**What the exercise asks**:
What should be copied is the stretch of entries below from the line with "Task: Disable the SUBBAS 16' pedal stop" up to and including the line with "Task: Expand KOORUI rating breakdown chevron", exactly and without images.

**Data shown**:
------------------------------------------------------------------------

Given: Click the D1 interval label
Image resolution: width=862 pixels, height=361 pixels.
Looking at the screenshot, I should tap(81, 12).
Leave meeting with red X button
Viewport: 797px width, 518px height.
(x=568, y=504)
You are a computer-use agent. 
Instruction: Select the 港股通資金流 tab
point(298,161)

------------------------------------------------------------------------

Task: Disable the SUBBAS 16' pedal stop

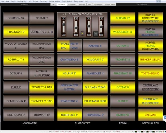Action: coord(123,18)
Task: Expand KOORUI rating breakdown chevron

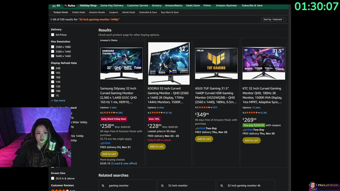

------------------------------------------------------------------------

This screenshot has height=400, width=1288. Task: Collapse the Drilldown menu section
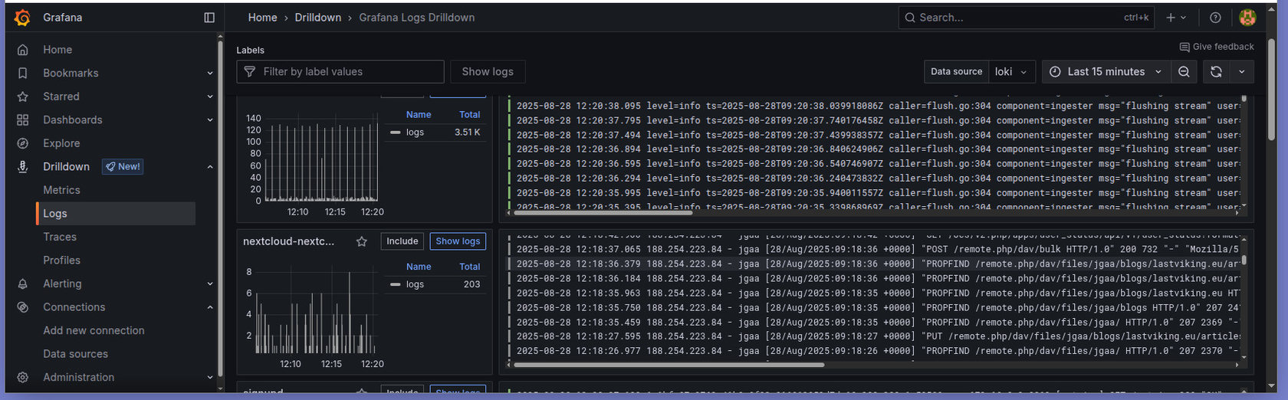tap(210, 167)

------------------------------------------------------------------------

**Response to the task**:
Task: Disable the SUBBAS 16' pedal stop

Action: coord(123,18)
Task: Expand KOORUI rating breakdown chevron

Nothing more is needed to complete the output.